EXERCISE PROMPT
Write out the data once more, exactly as it reads.

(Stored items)
-- Opening Marker --
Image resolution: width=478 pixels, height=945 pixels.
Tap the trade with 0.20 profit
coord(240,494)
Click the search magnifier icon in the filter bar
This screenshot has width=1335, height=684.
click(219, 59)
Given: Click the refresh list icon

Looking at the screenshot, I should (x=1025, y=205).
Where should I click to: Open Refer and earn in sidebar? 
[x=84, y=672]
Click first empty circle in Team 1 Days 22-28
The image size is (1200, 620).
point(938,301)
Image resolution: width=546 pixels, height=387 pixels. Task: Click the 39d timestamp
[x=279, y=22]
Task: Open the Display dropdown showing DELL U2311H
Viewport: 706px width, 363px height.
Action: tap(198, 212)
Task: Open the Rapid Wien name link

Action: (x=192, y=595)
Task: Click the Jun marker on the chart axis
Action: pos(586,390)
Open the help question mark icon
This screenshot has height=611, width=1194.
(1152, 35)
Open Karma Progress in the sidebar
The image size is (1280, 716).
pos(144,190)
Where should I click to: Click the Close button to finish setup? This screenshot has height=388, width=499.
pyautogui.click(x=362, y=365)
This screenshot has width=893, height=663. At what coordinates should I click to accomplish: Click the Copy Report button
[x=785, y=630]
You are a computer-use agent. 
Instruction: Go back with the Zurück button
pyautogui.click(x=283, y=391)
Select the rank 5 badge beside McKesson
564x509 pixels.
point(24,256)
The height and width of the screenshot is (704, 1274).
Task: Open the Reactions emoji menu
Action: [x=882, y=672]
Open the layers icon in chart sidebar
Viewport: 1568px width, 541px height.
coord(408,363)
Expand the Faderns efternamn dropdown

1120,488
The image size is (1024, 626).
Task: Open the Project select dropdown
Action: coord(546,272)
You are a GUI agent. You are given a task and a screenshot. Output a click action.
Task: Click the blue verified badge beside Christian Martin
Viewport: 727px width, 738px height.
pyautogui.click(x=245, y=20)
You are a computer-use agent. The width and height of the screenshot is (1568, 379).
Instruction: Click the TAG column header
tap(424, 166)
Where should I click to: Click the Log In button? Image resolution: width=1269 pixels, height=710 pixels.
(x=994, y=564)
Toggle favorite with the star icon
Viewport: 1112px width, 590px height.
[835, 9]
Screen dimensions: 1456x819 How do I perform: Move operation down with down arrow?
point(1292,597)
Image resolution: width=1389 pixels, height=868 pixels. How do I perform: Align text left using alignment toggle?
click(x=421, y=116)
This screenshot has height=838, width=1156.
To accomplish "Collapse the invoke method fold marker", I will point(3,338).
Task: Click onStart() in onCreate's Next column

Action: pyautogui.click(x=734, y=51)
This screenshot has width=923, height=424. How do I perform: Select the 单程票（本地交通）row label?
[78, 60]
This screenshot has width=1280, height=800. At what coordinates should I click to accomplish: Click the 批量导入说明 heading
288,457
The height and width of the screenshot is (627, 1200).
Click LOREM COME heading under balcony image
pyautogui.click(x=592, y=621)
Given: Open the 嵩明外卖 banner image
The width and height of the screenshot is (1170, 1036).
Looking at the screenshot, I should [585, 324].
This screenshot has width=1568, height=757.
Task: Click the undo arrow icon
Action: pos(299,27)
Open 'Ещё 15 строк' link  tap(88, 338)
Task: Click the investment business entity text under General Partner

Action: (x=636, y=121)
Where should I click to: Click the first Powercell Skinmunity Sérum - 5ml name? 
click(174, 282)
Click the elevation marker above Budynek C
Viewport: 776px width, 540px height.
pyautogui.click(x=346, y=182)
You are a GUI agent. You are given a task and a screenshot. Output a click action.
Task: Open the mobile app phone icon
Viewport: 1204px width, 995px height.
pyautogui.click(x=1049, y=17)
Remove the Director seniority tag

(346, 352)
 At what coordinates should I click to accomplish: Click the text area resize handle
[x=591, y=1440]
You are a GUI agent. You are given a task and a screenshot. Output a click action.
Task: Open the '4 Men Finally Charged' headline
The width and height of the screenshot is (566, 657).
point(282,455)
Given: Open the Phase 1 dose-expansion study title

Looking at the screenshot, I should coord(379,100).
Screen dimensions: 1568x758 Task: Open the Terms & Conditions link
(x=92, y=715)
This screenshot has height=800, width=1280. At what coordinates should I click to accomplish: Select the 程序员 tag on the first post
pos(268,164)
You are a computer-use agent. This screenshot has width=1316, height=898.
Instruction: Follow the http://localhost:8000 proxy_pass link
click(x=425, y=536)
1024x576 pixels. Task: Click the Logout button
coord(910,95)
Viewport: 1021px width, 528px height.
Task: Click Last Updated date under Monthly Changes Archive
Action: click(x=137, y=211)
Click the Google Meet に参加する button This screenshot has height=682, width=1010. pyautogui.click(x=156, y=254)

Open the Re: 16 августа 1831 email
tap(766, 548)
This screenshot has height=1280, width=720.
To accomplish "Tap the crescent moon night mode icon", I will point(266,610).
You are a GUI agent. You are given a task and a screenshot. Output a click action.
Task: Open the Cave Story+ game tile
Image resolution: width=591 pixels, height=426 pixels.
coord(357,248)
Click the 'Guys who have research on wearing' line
-- Closing Marker --
SOLUTION FOR THIS EXERCISE
Image resolution: width=478 pixels, height=945 pixels.
Tap the trade with 0.20 profit
coord(240,494)
Click the search magnifier icon in the filter bar
This screenshot has width=1335, height=684.
click(219, 59)
Given: Click the refresh list icon

Looking at the screenshot, I should (x=1025, y=205).
Where should I click to: Open Refer and earn in sidebar? 
[x=84, y=672]
Click first empty circle in Team 1 Days 22-28
The image size is (1200, 620).
point(938,301)
Image resolution: width=546 pixels, height=387 pixels. Task: Click the 39d timestamp
[x=279, y=22]
Task: Open the Display dropdown showing DELL U2311H
Viewport: 706px width, 363px height.
Action: tap(198, 212)
Task: Open the Rapid Wien name link

Action: (x=192, y=595)
Task: Click the Jun marker on the chart axis
Action: pos(586,390)
Open the help question mark icon
This screenshot has height=611, width=1194.
(1152, 35)
Open Karma Progress in the sidebar
The image size is (1280, 716).
pos(144,190)
Where should I click to: Click the Close button to finish setup? This screenshot has height=388, width=499.
pyautogui.click(x=362, y=365)
This screenshot has width=893, height=663. At what coordinates should I click to accomplish: Click the Copy Report button
[x=785, y=630]
You are a computer-use agent. 
Instruction: Go back with the Zurück button
pyautogui.click(x=283, y=391)
Select the rank 5 badge beside McKesson
564x509 pixels.
point(24,256)
The height and width of the screenshot is (704, 1274).
Task: Open the Reactions emoji menu
Action: [x=882, y=672]
Open the layers icon in chart sidebar
Viewport: 1568px width, 541px height.
coord(408,363)
Expand the Faderns efternamn dropdown

1120,488
The image size is (1024, 626).
Task: Open the Project select dropdown
Action: coord(546,272)
You are a GUI agent. You are given a task and a screenshot. Output a click action.
Task: Click the blue verified badge beside Christian Martin
Viewport: 727px width, 738px height.
pyautogui.click(x=245, y=20)
You are a computer-use agent. The width and height of the screenshot is (1568, 379).
Instruction: Click the TAG column header
tap(424, 166)
Where should I click to: Click the Log In button? Image resolution: width=1269 pixels, height=710 pixels.
(x=994, y=564)
Toggle favorite with the star icon
Viewport: 1112px width, 590px height.
[835, 9]
Screen dimensions: 1456x819 How do I perform: Move operation down with down arrow?
point(1292,597)
Image resolution: width=1389 pixels, height=868 pixels. How do I perform: Align text left using alignment toggle?
click(x=421, y=116)
This screenshot has height=838, width=1156.
To accomplish "Collapse the invoke method fold marker", I will point(3,338).
Task: Click onStart() in onCreate's Next column

Action: pyautogui.click(x=734, y=51)
This screenshot has width=923, height=424. How do I perform: Select the 单程票（本地交通）row label?
[78, 60]
This screenshot has width=1280, height=800. At what coordinates should I click to accomplish: Click the 批量导入说明 heading
288,457
The height and width of the screenshot is (627, 1200).
Click LOREM COME heading under balcony image
pyautogui.click(x=592, y=621)
Given: Open the 嵩明外卖 banner image
The width and height of the screenshot is (1170, 1036).
Looking at the screenshot, I should [585, 324].
This screenshot has width=1568, height=757.
Task: Click the undo arrow icon
Action: pos(299,27)
Open 'Ещё 15 строк' link  tap(88, 338)
Task: Click the investment business entity text under General Partner

Action: (x=636, y=121)
Where should I click to: Click the first Powercell Skinmunity Sérum - 5ml name? 
click(174, 282)
Click the elevation marker above Budynek C
Viewport: 776px width, 540px height.
pyautogui.click(x=346, y=182)
You are a GUI agent. You are given a task and a screenshot. Output a click action.
Task: Open the mobile app phone icon
Viewport: 1204px width, 995px height.
pyautogui.click(x=1049, y=17)
Remove the Director seniority tag

(346, 352)
 At what coordinates should I click to accomplish: Click the text area resize handle
[x=591, y=1440]
You are a GUI agent. You are given a task and a screenshot. Output a click action.
Task: Open the '4 Men Finally Charged' headline
The width and height of the screenshot is (566, 657).
point(282,455)
Given: Open the Phase 1 dose-expansion study title

Looking at the screenshot, I should coord(379,100).
Screen dimensions: 1568x758 Task: Open the Terms & Conditions link
(x=92, y=715)
This screenshot has height=800, width=1280. At what coordinates should I click to accomplish: Select the 程序员 tag on the first post
pos(268,164)
You are a computer-use agent. This screenshot has width=1316, height=898.
Instruction: Follow the http://localhost:8000 proxy_pass link
click(x=425, y=536)
1024x576 pixels. Task: Click the Logout button
coord(910,95)
Viewport: 1021px width, 528px height.
Task: Click Last Updated date under Monthly Changes Archive
Action: click(x=137, y=211)
Click the Google Meet に参加する button This screenshot has height=682, width=1010. pyautogui.click(x=156, y=254)

Open the Re: 16 августа 1831 email
tap(766, 548)
This screenshot has height=1280, width=720.
To accomplish "Tap the crescent moon night mode icon", I will point(266,610).
You are a GUI agent. You are given a task and a screenshot. Output a click action.
Task: Open the Cave Story+ game tile
Image resolution: width=591 pixels, height=426 pixels.
coord(357,248)
Click the 'Guys who have research on wearing' line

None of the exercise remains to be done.